Je me suis découvert un engouement pour cet auteur qui va au fond des choses sans user d’introspection. Il crée la profondeur en restant en surface, la surface incarnée, colorée, sonore des choses, qui toujours renvoie une lumière ou un écho sous les adjectifs qu’il juxtapose, redondants, contradictoires, en épanorthose, exactement comme sont les choses dans notre perception. Et jamais cela ne sonne faux, toujours juste, comme ses personnages toujours musiciens. Ce n’est pas tant le rythme que : le silence. Une sorte de Bach dans l’écriture, peut-être. Ou plus sec, plus contemporain, mais je manque de référence. Un Arvo Pärt, peut-être. Quelque chose d’épuré, quoique parfois précieux, qui résonne plus longtemps et plus intensément que n’importe quel lyrisme.

Parfois aussi, des fulgurances :

C’est polyphonique, parfois, mais on s’en rend à peine compte, tant on ne voit que les vies qui se forment et se déforment, et émeuvent lorsqu’elles se débarrassent de la gangue de leur destin pour mieux s’y (fondre ? résoudre ? dissoudre ? épuiser ? abandonner ?).

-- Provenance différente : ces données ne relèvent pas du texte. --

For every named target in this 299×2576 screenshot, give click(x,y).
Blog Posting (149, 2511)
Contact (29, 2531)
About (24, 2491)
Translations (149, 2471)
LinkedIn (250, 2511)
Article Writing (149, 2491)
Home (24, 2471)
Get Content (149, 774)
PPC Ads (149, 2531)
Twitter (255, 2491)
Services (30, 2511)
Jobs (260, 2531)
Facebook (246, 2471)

(La villa Amalia : une villa reculée, difficile d’accès, sur une île, dans laquelle se retranche Ann Hiden. Tellement retirée du monde, aspirée en son sein, qu’on l’entend bruire mieux que partout ailleurs – paradisiaque d’introversion.)

Des thèmes d’un roman à l’autre, en ostinato : la musique, la maigreur qui s’accentue avec l’âge, le retrait, le silence, la mer, l’amour pour l’enfance, la lumière, l’enfant, jamais le sien.

 

L’événement, Annie Ernaux

L’événement : l’avortement, qui ne dit pas son nom mais que tout le monde comprend, réprouve… et ne dénonce pas. J’ai été étonné par cette ambivalence, cet interdit que l’on s’interdit de voir et que par-là même on tolère (du moment qu’on n’a pas à se salir les mains).

C’est banal et c’est très fort, raconté par Annie Ernaux. Je pensais bêtement que le fœtus était récupéré par les faiseuses d’anges ; je ne savais pas qu’il fallait attendre et accoucher seule, plus tard, de cette fausse couche. Je ne sais pas comment l’on peut vraiment se remettre de  ça, ce qui arrive alors dans ses mains, cet innommable, ni vie ni objet, mort-né, même pas né.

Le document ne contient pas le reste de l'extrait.